EXERCISE> In the listing, rewrite the lines from the one containing "Describe the element at coordinates (816, 89)" through the one containing "Image resolution: width=1960", inclusive, substituting "Work items" for "Work packages". Leave everything else in those lines unchanged.

Item coordinate data:
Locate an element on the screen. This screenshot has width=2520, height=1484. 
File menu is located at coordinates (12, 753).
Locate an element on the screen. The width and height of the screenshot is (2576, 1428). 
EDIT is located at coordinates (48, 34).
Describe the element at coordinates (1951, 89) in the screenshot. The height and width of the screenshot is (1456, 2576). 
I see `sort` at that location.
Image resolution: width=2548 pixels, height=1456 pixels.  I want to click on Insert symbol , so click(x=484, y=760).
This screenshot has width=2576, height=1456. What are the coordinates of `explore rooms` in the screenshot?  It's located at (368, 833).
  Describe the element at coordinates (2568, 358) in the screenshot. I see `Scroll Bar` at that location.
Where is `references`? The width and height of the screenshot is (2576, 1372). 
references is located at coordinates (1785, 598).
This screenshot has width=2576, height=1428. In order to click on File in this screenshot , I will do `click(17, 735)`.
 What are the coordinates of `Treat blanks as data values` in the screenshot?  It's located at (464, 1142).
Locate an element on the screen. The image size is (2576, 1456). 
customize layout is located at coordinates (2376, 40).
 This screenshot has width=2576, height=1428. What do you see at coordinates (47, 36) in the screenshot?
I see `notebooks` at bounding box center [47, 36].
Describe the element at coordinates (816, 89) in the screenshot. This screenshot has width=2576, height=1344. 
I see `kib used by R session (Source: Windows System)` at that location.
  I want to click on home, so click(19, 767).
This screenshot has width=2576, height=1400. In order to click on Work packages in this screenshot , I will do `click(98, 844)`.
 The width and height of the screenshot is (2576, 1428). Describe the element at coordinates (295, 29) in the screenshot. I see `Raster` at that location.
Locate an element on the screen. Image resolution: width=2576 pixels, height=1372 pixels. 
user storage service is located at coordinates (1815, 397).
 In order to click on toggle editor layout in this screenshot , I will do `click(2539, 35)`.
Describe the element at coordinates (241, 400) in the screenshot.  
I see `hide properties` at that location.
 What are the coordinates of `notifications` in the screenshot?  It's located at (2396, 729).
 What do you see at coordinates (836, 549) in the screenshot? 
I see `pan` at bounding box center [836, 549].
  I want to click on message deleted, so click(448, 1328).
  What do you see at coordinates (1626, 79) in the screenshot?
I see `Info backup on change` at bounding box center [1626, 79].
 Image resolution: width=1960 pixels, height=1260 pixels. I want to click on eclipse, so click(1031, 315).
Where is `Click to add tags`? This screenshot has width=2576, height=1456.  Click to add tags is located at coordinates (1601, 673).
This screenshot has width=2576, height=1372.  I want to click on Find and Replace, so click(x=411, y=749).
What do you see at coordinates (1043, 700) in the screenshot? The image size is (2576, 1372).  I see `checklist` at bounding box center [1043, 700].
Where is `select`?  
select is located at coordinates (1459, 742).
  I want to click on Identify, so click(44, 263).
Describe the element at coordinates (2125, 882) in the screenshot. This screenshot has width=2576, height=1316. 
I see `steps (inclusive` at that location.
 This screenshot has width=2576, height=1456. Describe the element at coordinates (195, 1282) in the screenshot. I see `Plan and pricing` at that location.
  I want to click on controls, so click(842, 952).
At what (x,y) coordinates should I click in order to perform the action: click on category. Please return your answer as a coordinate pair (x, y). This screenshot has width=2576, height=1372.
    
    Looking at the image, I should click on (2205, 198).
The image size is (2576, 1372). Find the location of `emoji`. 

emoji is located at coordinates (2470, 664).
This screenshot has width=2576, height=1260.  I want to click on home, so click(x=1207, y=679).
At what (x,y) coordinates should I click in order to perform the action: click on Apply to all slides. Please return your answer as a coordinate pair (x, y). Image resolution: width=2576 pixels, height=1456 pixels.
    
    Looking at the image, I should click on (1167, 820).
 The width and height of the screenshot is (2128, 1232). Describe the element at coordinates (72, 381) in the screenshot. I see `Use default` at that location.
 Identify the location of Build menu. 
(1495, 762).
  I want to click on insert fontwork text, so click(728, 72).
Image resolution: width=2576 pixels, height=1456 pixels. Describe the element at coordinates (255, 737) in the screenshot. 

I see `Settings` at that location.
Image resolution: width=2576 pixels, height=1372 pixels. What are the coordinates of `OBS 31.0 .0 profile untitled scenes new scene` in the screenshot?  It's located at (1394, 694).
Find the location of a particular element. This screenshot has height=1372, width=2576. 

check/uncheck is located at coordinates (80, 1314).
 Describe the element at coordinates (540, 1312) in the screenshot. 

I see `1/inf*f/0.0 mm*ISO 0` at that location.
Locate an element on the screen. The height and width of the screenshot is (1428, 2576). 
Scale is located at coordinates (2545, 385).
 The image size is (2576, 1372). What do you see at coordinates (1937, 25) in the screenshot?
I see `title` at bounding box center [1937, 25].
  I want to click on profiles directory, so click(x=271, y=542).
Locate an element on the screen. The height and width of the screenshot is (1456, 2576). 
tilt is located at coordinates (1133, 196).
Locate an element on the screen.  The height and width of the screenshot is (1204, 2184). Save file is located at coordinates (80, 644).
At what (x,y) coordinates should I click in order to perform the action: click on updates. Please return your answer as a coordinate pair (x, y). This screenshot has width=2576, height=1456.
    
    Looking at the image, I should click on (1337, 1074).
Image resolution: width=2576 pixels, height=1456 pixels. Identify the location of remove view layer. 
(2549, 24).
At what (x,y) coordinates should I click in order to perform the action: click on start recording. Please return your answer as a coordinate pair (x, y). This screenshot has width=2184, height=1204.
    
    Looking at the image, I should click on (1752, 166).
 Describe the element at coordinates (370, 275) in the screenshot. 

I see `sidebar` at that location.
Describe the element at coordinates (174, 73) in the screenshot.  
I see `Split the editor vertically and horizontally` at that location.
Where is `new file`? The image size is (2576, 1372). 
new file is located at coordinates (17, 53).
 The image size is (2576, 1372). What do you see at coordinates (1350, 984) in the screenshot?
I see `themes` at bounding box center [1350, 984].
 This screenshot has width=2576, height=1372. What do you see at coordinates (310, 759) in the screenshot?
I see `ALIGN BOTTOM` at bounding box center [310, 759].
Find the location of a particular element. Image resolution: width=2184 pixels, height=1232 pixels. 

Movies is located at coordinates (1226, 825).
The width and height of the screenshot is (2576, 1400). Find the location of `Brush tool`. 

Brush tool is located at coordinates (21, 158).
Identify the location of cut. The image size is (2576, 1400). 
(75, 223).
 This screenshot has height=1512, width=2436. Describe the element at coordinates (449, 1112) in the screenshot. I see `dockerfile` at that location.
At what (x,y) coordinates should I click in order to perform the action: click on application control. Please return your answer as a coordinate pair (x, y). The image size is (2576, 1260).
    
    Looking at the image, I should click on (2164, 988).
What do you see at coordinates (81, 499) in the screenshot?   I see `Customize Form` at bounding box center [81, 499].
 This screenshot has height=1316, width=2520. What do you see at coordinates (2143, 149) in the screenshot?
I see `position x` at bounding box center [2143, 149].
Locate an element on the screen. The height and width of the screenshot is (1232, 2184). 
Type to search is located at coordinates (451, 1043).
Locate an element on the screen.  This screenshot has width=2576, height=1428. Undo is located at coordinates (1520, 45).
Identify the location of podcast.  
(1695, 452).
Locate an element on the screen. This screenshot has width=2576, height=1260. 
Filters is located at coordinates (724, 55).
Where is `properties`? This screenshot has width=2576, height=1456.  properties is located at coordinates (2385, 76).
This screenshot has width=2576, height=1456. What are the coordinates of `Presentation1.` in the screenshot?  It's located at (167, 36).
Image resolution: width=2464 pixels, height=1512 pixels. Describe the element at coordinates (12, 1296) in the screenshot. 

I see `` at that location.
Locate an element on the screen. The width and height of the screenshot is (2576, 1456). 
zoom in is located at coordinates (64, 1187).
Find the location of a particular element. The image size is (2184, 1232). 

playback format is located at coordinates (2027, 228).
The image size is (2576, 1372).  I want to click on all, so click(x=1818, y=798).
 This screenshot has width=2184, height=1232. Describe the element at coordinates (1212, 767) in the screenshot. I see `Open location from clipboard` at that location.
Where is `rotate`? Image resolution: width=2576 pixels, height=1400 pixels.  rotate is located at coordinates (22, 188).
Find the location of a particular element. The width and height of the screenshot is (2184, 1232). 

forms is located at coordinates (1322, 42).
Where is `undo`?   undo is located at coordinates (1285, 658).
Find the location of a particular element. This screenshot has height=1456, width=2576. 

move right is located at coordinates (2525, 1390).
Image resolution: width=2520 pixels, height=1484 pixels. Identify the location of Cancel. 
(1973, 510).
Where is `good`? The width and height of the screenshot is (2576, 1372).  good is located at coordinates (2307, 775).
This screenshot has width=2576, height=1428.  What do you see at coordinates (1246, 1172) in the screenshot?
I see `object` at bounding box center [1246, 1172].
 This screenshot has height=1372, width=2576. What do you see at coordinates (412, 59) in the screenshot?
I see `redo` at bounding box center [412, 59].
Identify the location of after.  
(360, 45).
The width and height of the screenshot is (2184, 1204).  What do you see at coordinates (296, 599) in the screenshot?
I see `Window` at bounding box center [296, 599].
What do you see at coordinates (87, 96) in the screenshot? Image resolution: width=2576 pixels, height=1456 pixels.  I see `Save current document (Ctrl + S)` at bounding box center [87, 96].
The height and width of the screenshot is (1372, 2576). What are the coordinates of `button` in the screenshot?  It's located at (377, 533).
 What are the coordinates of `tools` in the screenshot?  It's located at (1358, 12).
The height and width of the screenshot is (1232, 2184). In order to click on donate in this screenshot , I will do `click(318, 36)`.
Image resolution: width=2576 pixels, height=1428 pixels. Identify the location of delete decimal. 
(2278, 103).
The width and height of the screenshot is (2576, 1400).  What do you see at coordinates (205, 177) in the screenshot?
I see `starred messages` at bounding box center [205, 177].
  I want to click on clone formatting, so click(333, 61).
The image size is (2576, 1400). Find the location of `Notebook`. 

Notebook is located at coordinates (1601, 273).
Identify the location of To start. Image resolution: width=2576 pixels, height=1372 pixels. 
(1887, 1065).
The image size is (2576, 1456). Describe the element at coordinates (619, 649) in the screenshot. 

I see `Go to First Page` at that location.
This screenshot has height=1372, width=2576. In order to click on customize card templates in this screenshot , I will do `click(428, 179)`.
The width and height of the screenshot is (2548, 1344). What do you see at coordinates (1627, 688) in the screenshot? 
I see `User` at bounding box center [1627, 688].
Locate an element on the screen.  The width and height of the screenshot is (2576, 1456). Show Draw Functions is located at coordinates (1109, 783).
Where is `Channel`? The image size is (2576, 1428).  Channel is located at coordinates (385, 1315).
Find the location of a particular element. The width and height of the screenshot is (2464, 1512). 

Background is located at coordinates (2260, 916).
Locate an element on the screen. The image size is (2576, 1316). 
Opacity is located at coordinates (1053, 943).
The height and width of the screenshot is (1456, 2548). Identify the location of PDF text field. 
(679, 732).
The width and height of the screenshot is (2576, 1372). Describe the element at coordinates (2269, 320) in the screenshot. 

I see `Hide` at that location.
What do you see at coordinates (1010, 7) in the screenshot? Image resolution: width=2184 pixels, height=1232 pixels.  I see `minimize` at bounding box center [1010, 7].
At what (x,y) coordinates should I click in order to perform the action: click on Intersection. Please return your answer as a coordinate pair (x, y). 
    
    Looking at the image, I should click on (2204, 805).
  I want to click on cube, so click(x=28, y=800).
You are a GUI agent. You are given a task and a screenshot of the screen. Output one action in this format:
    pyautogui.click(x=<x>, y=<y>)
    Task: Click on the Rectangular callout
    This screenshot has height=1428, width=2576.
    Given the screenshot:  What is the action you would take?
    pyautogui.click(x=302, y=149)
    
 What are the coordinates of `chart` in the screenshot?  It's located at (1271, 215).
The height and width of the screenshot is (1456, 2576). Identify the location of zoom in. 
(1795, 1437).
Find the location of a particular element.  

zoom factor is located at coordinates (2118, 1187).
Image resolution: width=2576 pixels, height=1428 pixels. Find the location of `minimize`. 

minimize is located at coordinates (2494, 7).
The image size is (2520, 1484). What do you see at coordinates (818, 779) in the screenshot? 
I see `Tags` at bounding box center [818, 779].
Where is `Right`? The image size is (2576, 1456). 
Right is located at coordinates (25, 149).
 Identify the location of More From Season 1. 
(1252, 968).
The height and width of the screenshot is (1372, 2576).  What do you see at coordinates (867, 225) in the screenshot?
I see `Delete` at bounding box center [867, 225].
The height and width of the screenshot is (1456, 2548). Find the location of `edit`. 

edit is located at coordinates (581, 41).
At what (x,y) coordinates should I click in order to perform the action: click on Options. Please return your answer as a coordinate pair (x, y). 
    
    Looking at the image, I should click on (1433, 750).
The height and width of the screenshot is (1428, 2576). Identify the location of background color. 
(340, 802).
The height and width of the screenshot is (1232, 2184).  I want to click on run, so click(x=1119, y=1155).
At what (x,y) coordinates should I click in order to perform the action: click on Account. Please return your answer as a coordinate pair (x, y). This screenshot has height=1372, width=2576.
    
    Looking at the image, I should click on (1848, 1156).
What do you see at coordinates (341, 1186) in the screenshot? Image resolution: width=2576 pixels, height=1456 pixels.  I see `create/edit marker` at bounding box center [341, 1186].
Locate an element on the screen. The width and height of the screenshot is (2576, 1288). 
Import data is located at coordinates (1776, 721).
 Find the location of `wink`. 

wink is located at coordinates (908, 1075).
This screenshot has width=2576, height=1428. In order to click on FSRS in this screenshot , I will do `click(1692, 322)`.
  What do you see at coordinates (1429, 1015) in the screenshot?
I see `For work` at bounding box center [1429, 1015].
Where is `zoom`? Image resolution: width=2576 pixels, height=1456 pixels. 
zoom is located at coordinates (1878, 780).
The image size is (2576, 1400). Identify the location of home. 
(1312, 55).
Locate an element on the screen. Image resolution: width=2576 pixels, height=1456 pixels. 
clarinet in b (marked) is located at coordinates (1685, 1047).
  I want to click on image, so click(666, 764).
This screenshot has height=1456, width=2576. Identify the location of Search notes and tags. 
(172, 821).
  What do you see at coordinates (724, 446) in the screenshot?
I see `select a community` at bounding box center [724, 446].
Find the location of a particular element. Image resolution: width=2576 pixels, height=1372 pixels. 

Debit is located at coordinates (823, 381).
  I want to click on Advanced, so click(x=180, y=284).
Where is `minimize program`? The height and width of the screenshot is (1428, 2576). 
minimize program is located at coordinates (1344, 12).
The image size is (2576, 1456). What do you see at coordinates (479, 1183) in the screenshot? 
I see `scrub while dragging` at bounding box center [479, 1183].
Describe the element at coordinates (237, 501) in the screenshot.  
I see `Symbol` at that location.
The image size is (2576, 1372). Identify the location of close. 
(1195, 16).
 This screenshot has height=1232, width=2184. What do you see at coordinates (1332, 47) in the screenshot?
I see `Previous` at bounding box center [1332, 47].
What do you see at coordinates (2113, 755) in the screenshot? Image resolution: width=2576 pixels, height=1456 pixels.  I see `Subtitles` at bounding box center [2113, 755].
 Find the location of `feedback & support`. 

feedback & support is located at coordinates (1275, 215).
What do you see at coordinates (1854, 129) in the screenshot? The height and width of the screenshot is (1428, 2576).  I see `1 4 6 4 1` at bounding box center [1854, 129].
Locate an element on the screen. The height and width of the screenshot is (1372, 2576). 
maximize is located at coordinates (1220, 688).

TASK RESPONSE>
Describe the element at coordinates (816, 89) in the screenshot. This screenshot has width=2576, height=1344. 
I see `kib used by R session (Source: Windows System)` at that location.
  I want to click on home, so click(19, 767).
This screenshot has width=2576, height=1400. In order to click on Work items in this screenshot , I will do `click(98, 844)`.
 The width and height of the screenshot is (2576, 1428). Describe the element at coordinates (295, 29) in the screenshot. I see `Raster` at that location.
Locate an element on the screen. Image resolution: width=2576 pixels, height=1372 pixels. 
user storage service is located at coordinates (1815, 397).
 In order to click on toggle editor layout in this screenshot , I will do `click(2539, 35)`.
Describe the element at coordinates (241, 400) in the screenshot.  
I see `hide properties` at that location.
 What are the coordinates of `notifications` in the screenshot?  It's located at (2396, 729).
 What do you see at coordinates (836, 549) in the screenshot? 
I see `pan` at bounding box center [836, 549].
  I want to click on message deleted, so click(448, 1328).
  What do you see at coordinates (1626, 79) in the screenshot?
I see `Info backup on change` at bounding box center [1626, 79].
 Image resolution: width=1960 pixels, height=1260 pixels. I want to click on eclipse, so click(1031, 315).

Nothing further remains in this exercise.